Oct. 13--BOCA CHICA -- Little has changed at this remote South Texas beach over the past six decades since it was a finalist to become what Cape Canaveral, Fla., became: the launch site for the U.S. space program.
Unlike neighboring South Padre Island, 5 miles away over the water, Boca Chica has no high-rises, no marinas and no condos. Texas 4 is a two-lane blacktop that runs east from Brownsville and dead-ends where the sun rises over the sand dunes and wetlands. The beach is surrounded by a patchwork of private lots, a state park and a federal wildlife refuge.
It is here that California billionaire Elon Musk is considering building a site to launch rockets carrying payloads to space. "A commercial Cape Canaveral" is how Musk described it to state lawmakers this spring when he identified Texas as "probably" the leading candidate for the launch site.
It would be the first commercial orbital launch site in the world.
First, Boca Chica must beat out competitors in Georgia, Puerto Rico and, once again, Cape Canaveral, where government cutbacks in the space program could open more launch space for Musk's company, SpaceX -- the first private firm to ferry cargo to and from the International Space Station.
Musk, 42, is a serial entrepreneur who co-founded PayPal, Tesla Motors and, in 2002, SpaceX. His inventiveness has made him wealthy -- he's ranked 61st on Forbes' list of the 400 richest Americans.
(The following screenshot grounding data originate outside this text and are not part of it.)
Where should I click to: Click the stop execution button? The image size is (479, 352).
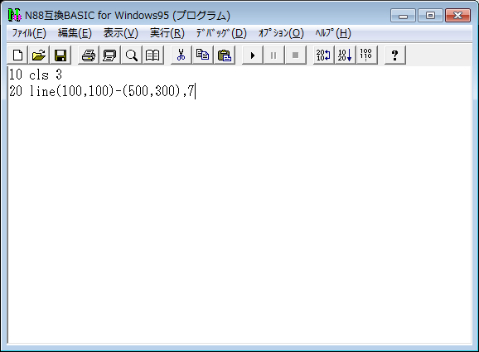(295, 55)
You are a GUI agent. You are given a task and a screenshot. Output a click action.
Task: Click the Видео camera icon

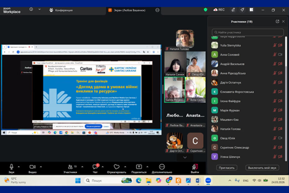pos(32,167)
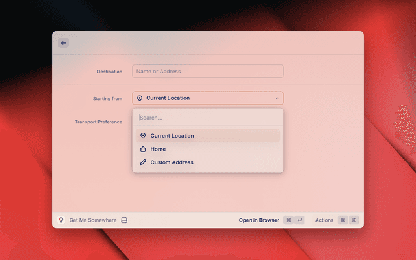Click the house icon in the list
Image resolution: width=416 pixels, height=260 pixels.
click(143, 149)
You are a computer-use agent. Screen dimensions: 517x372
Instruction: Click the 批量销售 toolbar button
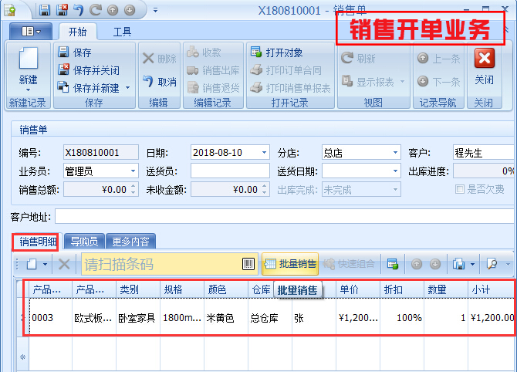pyautogui.click(x=290, y=264)
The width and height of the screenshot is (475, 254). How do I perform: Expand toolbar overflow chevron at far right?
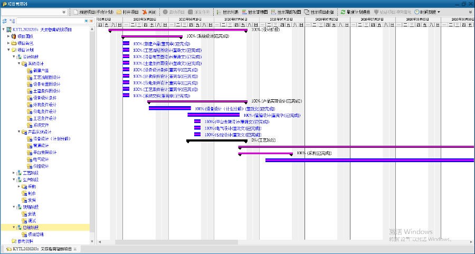coord(470,12)
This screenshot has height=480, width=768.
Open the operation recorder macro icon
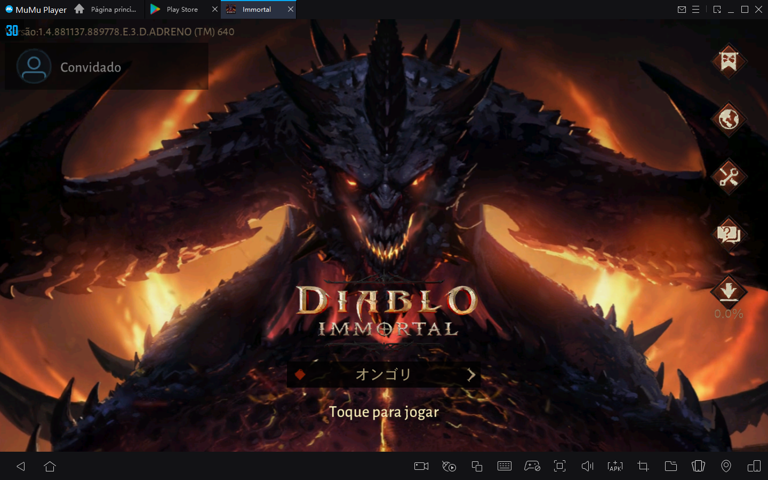point(449,466)
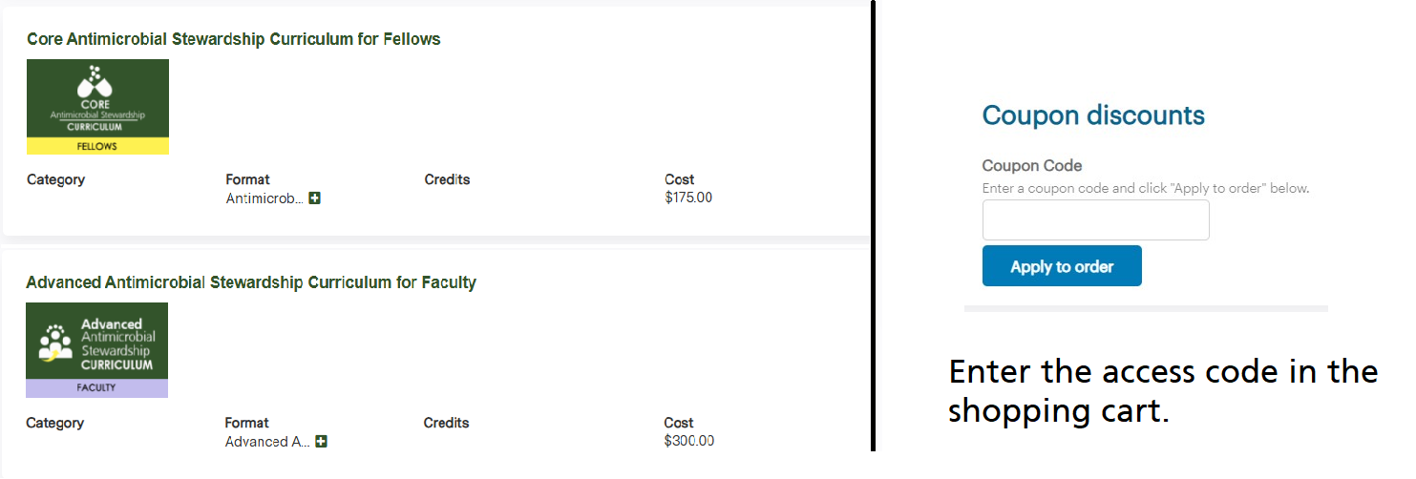Expand the Faculty course format plus icon
This screenshot has height=479, width=1416.
pos(322,442)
When he isn't designing rockets and electric cars, Musk is imagining a hyperloop tube system that would whisk passengers from Los Angeles to San Francisco in 35 minutes. He has been likened to everyone from Thomas Edison to Tony Stark, the fictional billionaire in the "Iron Man" movies.
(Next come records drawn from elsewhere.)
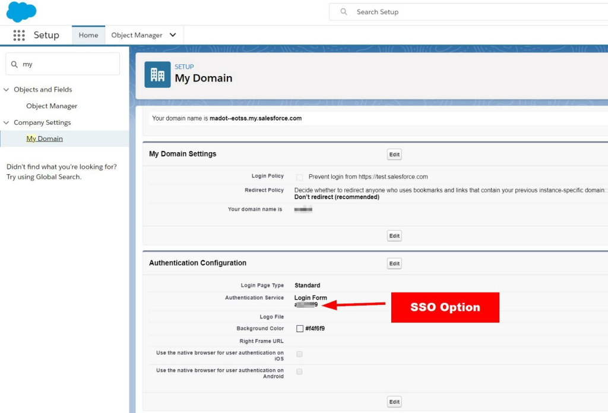This screenshot has width=608, height=413.
Task: Open the Object Manager tab
Action: pyautogui.click(x=137, y=35)
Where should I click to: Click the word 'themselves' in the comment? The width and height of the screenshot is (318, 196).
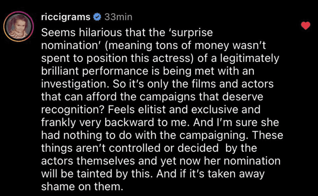tap(105, 161)

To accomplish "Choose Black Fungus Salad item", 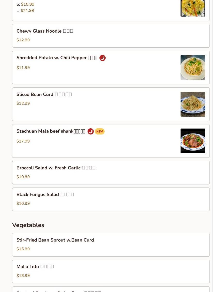I will (x=111, y=199).
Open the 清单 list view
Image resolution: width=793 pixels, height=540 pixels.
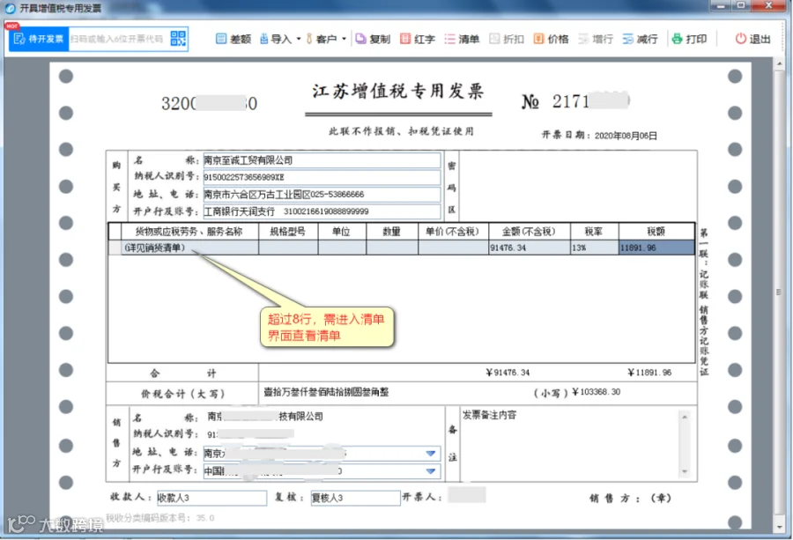click(x=462, y=39)
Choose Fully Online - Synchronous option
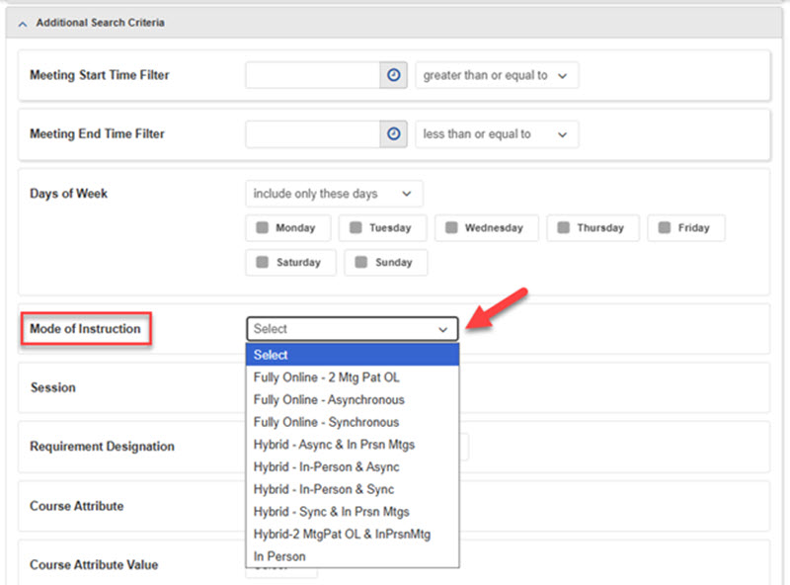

Musk came calling on Texas lawmakers in March.
The Legislature responded by approving $15 million in incentives and passing legislation allowing the beach to be closed once a month for rocket launches and limiting the company's legal liability for making noise.
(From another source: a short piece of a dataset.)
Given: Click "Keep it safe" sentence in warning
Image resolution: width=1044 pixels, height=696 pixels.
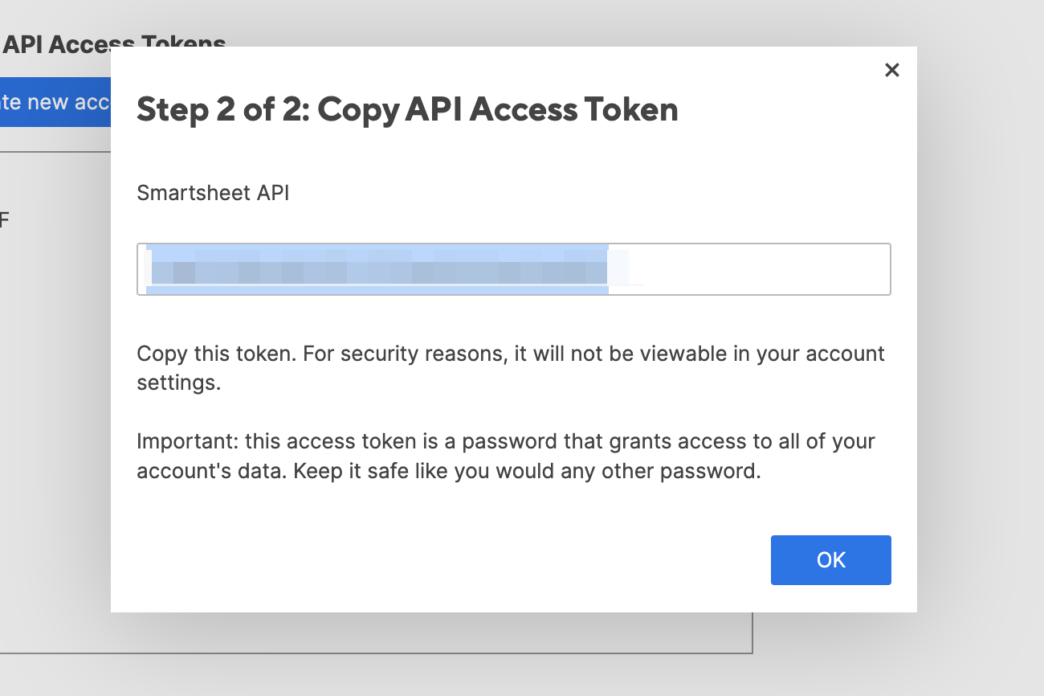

"We are in a competition to revitalize our space industry," said state Rep. Rene Oliveira, D-Brownsville, a co-author of the legislation. "The job creation, the economic development, the spinoff is absolutely incredible."
The Federal Aviation Administration has given preliminary approval for a permit after its initial review of the environmental impact, but hasn't delivered its final verdict. Meanwhile, local officials in South Texas are in negotiations with SpaceX officials for more incentives. And Gov. Rick Perry and state leaders could try to close the deal by tapping the Texas Enterprise Fund.